Last spring when I was planting tomato seedlings for Dinette’s rooftop garden, I proclaimed nothing could be as romantic as eating a Thessaloniki (seeds developed in Greece) tomato in Pittsburgh.  Apparently the rooftop gods were not listening!  The 6 containers of Nebraska Wedding tomatoes on Dinette’s roof have won the productivity contest.  In the photo below, you’re looking at just 3 of the vines which have grown profusely in their 5-gallon containers and created a wall of leaves in which you can count at least a dozen ripe yellow-orange tomatoes, each weighing about a half pound.

Wall of Nebraska Wedding Tomatoes--Three Vines Spaced 18 Inches Apart

The Nebraska Wedding plants do have one great advantage when it comes to taking pictures.  They’re extra-photogenic because they’re determinate tomatoes.  All their fruit ripens in a short period–about three weeks.   Determinate means they only grow so long and then their season ends quickly.

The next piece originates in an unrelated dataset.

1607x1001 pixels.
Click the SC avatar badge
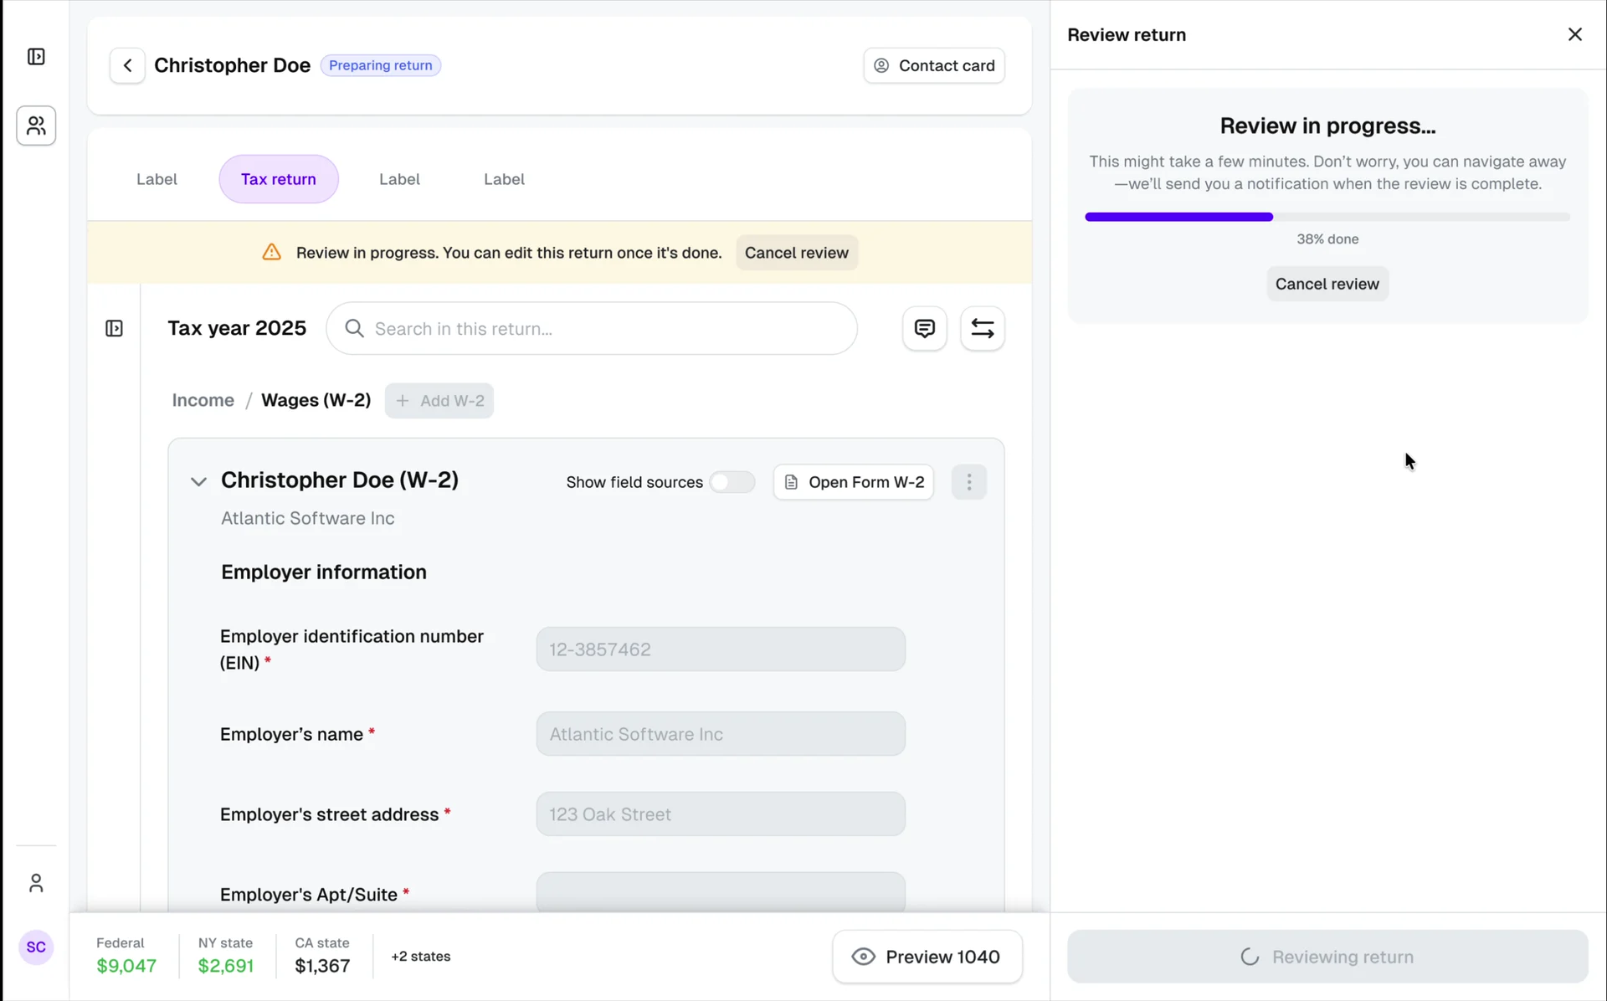click(36, 947)
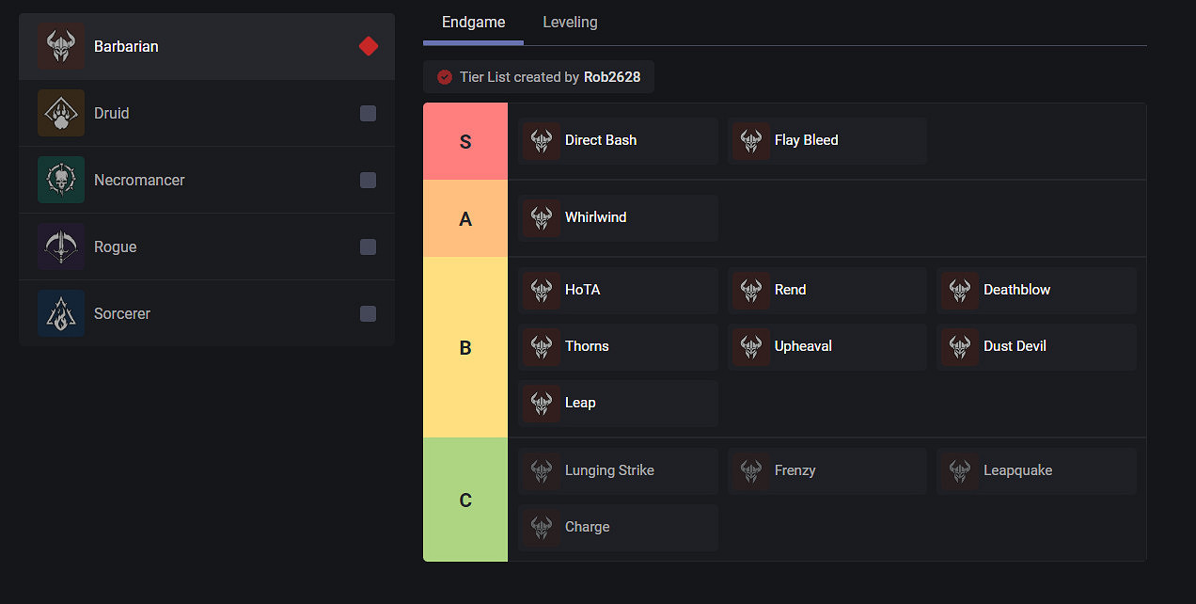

The Thessaloniki, by contrast, are indeterminate tomatoes.  It doesn’t quite mean that they’re unpredictable (which would be fitting for a Greek variety).  Rather the vines keep growing as long as there’s no frost.  So it’s possible we’ll see a comeback in late August (I just added some compost to their containers) when the season for Nebraska Wedding tomatoes is over and the yellowing vines will only be fit to become compost themselves.  Maybe then the gods will be with me!